Abandoned by her family, an elderly and wrinkled woman lies crumpled on a hospital bed here, maggots falling off one of her decaying hands.
The Ramakrishna Mission Hospital says the woman was found on a street. She was in terrible agony when she was admitted. Every day, as nurses and staff clean her hands, the maggots drop from soggy flesh. The anonymous woman is expected to survive. But it will be a long road to recovery. For now she gets daily visits from activists aligned to a spiritual group who, since starting work on a modest scale in this Hindu holy town in late 2014, now cater to the needs of around 4,000 destitute widows.
The volunteers, easily recognised by the blue jackets they wear, talk to her lovingly and assure her that she will get better. The traditional attachment of poor Hindu widows to Vrindavan is well known. What is lesser known is the daily suffering most of them undergo. Many have been dumped by their families or get irregular visits by those who still care for them. Although divinity was the reason they chose to come to Vrindavan from various parts of India, the struggle for basic needs makes life very difficult.
The suffering becomes acute when the women fall ill. That’s when they realise the extent of their loneliness. Charitable institutions may provide free medical care but visiting crowded hospitals is a pain. “The usual approach to help widows lay in collecting donations and giving them what they wanted,” said Manjunath Kini, 50, who heads the Paramhansa Yogananda Public Charitable Trust. “But such an approach lacked a long-term framework,” Kini told IANS. “We have an approach that is more comprehensive, more sustainable and more need-based. We want to restore the women’s divinity and dignity.”
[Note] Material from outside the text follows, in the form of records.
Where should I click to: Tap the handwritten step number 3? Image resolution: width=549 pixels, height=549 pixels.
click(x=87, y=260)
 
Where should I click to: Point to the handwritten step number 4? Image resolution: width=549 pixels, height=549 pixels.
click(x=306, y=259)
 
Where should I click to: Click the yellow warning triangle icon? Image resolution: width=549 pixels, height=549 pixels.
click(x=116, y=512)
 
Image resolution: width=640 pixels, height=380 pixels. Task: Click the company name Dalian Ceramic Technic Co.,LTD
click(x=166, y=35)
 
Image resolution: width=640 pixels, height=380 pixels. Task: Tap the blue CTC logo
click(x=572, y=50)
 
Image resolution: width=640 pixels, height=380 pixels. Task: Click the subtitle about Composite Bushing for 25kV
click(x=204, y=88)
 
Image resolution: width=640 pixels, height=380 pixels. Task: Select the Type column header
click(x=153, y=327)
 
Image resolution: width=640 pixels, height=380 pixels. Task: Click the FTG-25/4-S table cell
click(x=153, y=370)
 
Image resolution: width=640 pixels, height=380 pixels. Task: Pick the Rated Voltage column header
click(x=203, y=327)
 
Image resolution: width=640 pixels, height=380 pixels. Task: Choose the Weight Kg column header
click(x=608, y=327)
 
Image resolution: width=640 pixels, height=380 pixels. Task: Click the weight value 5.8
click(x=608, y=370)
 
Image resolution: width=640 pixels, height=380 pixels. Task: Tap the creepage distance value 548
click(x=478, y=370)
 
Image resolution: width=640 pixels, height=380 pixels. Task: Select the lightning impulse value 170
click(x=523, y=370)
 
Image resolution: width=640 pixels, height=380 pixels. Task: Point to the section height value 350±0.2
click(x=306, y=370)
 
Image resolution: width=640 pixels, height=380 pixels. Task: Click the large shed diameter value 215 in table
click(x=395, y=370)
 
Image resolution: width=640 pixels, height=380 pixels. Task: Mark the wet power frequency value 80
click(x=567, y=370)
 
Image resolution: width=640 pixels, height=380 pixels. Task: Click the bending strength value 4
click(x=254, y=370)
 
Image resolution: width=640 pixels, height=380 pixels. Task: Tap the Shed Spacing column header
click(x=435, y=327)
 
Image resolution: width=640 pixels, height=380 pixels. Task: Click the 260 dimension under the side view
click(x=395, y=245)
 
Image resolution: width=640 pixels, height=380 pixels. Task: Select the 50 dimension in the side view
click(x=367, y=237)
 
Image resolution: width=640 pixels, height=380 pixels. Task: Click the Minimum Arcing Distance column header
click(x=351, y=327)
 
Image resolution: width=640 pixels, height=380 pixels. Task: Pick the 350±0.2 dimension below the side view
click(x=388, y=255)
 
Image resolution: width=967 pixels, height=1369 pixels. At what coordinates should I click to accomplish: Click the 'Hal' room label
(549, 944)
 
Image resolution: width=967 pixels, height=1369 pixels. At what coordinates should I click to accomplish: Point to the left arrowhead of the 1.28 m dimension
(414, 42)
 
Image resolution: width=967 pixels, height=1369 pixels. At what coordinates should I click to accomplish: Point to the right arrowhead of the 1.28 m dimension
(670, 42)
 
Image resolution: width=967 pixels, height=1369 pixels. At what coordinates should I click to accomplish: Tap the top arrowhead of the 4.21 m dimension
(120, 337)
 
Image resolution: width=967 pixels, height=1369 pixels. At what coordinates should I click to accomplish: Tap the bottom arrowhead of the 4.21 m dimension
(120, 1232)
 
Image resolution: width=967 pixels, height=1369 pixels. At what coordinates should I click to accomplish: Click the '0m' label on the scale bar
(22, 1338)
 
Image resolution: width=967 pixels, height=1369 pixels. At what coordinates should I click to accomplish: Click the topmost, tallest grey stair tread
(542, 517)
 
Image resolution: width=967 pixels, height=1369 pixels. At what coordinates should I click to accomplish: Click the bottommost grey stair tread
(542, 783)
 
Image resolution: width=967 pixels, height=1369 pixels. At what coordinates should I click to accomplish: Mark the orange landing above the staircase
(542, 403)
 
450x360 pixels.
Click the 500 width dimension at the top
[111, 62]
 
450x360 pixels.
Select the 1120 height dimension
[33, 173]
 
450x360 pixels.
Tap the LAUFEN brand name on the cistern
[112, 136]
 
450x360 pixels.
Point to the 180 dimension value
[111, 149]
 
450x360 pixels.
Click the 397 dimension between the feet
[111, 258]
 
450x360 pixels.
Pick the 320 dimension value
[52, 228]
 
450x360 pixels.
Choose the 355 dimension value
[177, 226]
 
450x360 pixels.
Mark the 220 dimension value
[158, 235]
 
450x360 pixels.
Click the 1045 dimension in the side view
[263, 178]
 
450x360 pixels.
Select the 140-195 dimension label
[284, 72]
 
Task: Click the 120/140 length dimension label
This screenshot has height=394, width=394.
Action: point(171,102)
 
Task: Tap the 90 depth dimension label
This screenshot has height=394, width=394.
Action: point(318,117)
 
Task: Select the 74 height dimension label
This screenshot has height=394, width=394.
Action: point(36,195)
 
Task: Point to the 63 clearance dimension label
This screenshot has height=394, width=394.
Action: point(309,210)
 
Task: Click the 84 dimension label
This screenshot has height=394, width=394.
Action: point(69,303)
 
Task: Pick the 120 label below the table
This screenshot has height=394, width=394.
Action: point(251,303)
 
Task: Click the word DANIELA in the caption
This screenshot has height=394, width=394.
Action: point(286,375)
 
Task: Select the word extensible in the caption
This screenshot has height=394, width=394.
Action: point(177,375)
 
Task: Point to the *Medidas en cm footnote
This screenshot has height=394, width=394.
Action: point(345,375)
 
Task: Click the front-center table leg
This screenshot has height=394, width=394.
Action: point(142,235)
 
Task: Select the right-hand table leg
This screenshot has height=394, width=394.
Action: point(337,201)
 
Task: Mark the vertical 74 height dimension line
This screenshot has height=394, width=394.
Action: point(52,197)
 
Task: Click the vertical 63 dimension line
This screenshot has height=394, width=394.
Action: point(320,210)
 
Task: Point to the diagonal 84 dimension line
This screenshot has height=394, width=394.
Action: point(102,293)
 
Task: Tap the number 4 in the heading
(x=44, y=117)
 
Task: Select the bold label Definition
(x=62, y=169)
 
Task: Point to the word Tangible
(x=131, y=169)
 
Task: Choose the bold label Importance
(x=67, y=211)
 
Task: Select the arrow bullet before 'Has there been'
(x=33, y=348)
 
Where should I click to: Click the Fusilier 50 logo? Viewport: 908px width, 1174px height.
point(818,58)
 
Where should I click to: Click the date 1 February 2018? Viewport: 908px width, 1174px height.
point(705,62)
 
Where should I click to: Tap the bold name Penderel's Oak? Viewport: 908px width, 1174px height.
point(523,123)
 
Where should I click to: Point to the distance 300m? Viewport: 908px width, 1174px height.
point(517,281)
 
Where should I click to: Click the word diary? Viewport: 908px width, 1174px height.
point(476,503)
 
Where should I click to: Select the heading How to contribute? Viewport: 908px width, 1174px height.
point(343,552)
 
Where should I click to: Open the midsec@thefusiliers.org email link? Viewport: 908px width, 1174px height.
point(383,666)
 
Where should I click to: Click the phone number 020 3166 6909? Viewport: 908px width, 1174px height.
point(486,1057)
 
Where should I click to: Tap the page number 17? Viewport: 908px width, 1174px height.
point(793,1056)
According to one count, Vrindavan, the land of Lord Krishna and located 140 km south of New Delhi, is home to some 4,000 Hindu widows. But others here say the number may be double, perhaps as high as 10,000. Most are in ashrams run by religious bodies. Many live on their own, in small, dingy rooms. Almost everyone depends on charity for food and shelter. Long hours are spent in prayers and devotional music. “Health issues are very, very important,” Kini said. “Our primary focus is on the destitute.”
The organisation’s activists, with their distinct dark blue jackets, daily ferry, on e-rickshaws, the ailing widows to hospitals, help them to see the doctors and get medicines and then drop them back. It is time consuming work. Most widows are in the 50s to 80s. A few are even in the 90s. The most frequent ailments are fever, fractures, monkey bites — Vrindavan is overrun by monkeys — and diabetes. “We provide attendants round the clock,” says Rajesh Kumar Pandey, Kini’s colleague. “Without us, it will be near impossible for the elderly to go to the crowded hospitals.”
Now and then, the activists also come across sickly and abandoned “sadhus”. One, reportedly from Udipi in Karnataka, was spotted in a drain, barely alive, suffering from multiple ailments, Kini said. He was rushed to a hospital but unfortunately died.
“Now that our work is well known, even locals who feel they have been left to fend for themselves by their families seek our help,” Kini added. Donations are used to buy utensils, food, bed box, linen, medicines, stove, groceries, buckets and worship items and much more for distribution to the widows.
“We visit widows every day, talk to them and see how they are doing and what help they need,” Pandey told IANS. “We feel service to the poor and destitute is the best way to serve God.”